:: Job ::
Reproduce the entries below word for word, from the line containing "Jump to the Dips category" through the final line of the entries, both included. Omit the pictures from your answer.

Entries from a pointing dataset

* * * * *

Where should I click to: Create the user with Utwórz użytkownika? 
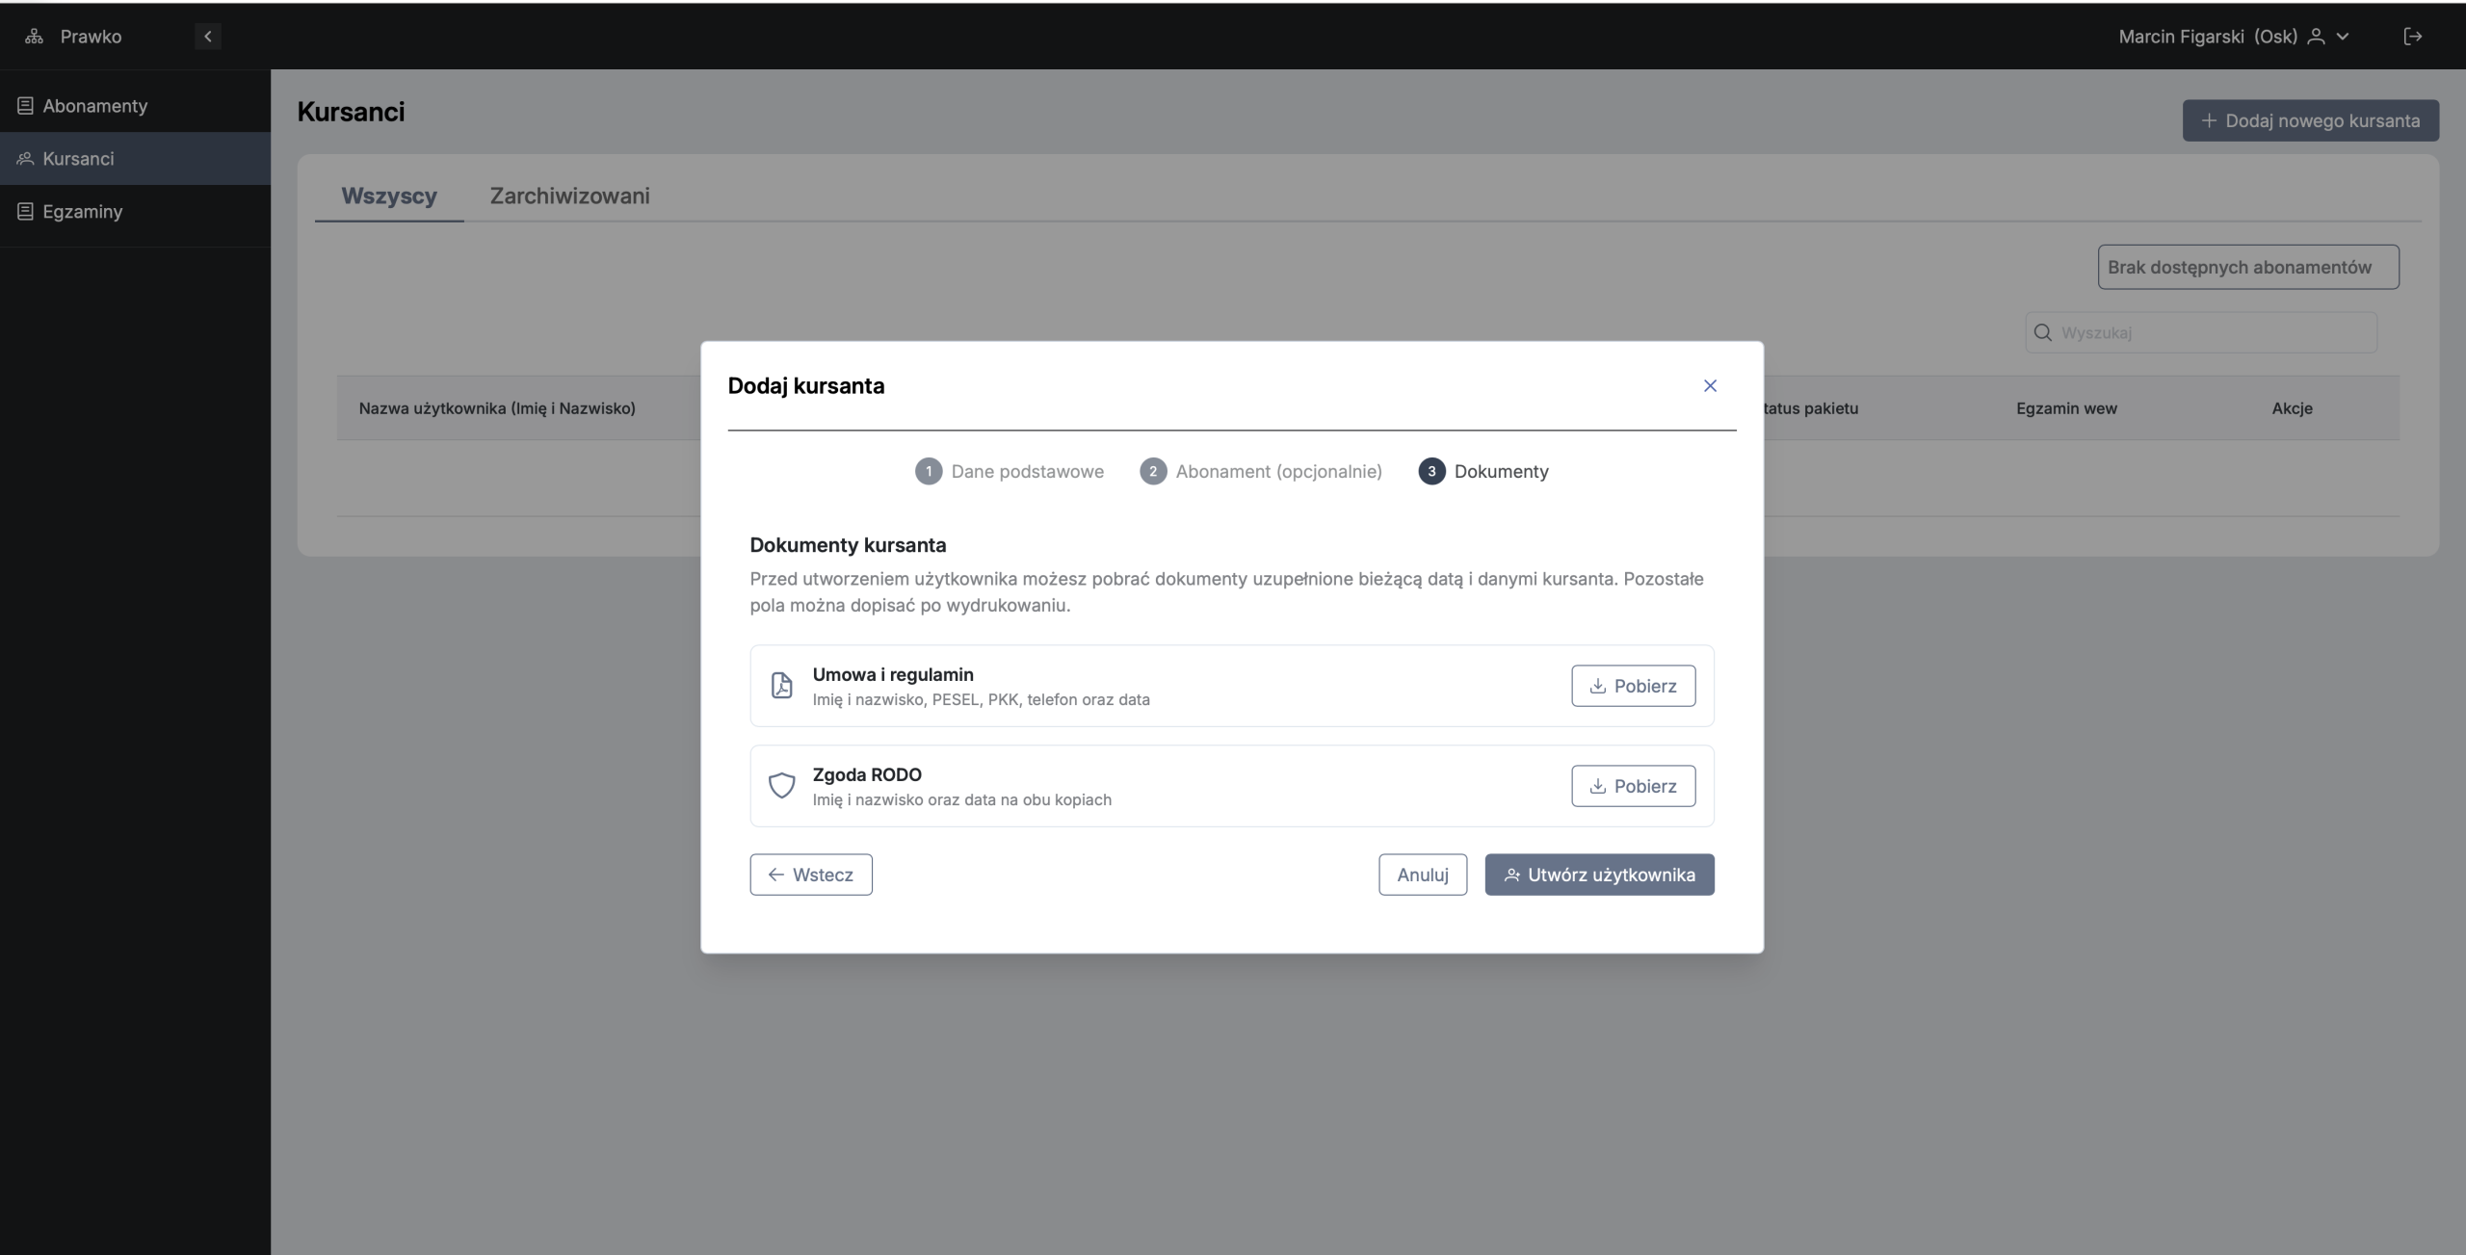(1599, 875)
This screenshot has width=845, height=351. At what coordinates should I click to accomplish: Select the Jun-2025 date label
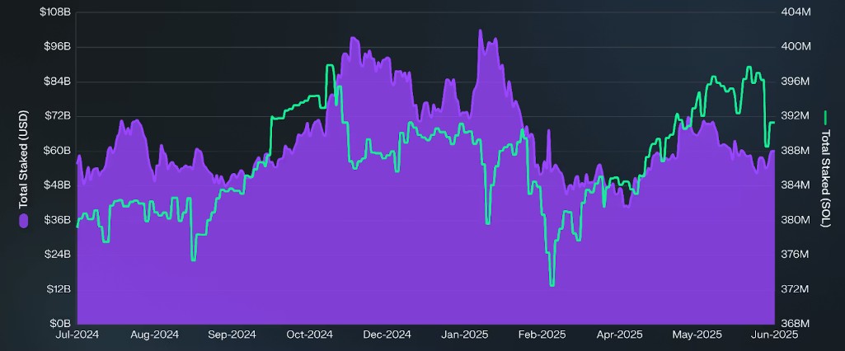772,335
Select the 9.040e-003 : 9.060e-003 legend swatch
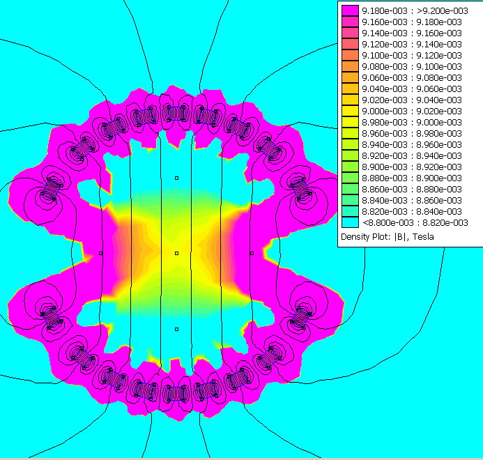Viewport: 483px width, 460px height. tap(349, 89)
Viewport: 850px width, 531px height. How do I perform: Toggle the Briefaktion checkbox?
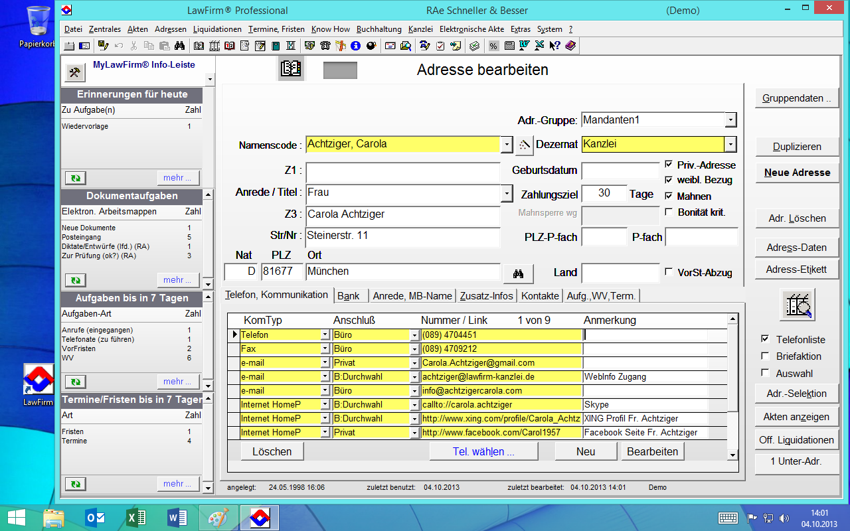pos(765,356)
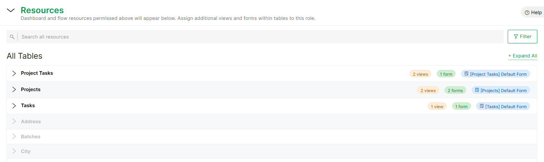This screenshot has height=162, width=544.
Task: Click the Help button
Action: coord(533,13)
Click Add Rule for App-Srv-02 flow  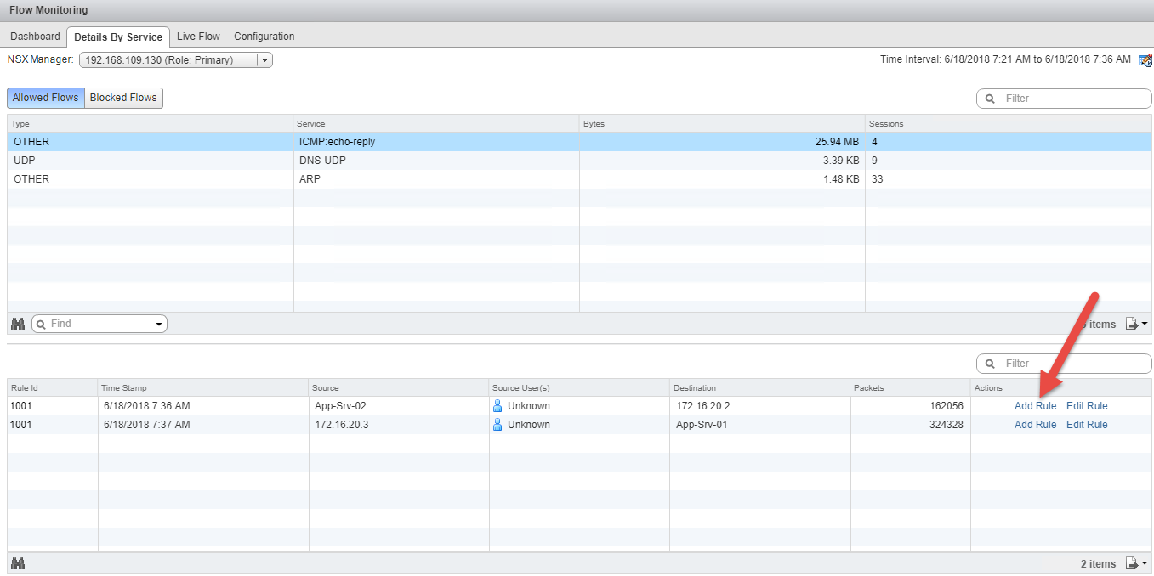pos(1035,406)
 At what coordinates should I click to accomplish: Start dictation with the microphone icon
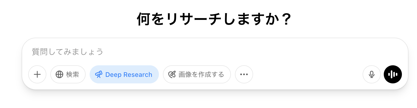pos(372,74)
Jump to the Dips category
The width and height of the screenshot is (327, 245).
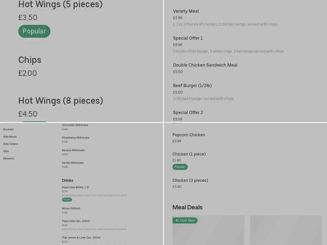pos(6,151)
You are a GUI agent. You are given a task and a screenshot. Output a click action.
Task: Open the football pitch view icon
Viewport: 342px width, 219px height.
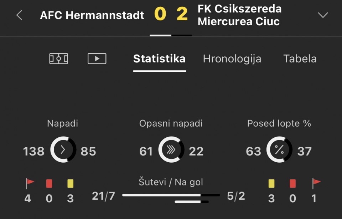(58, 58)
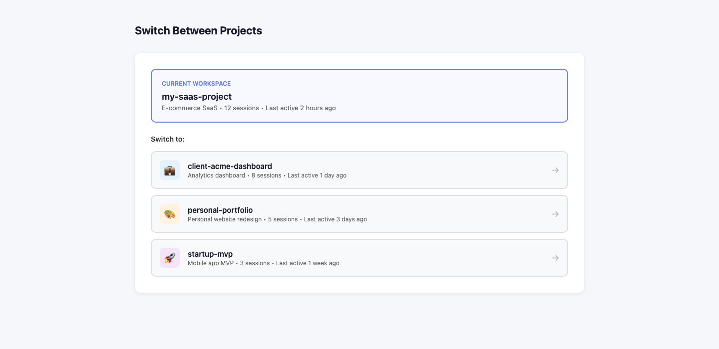This screenshot has width=719, height=349.
Task: Open the startup-mvp project name
Action: 210,254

* * * * *

:: Result for this task ::
Jump to the Dips category
The width and height of the screenshot is (327, 245).
pos(6,151)
You are a GUI agent. You are given a task and a screenshot. Output a click action.
Task: Open the football pitch view icon
Viewport: 342px width, 219px height.
(58, 58)
This screenshot has width=719, height=349.
Task: Open the startup-mvp project name
Action: 210,254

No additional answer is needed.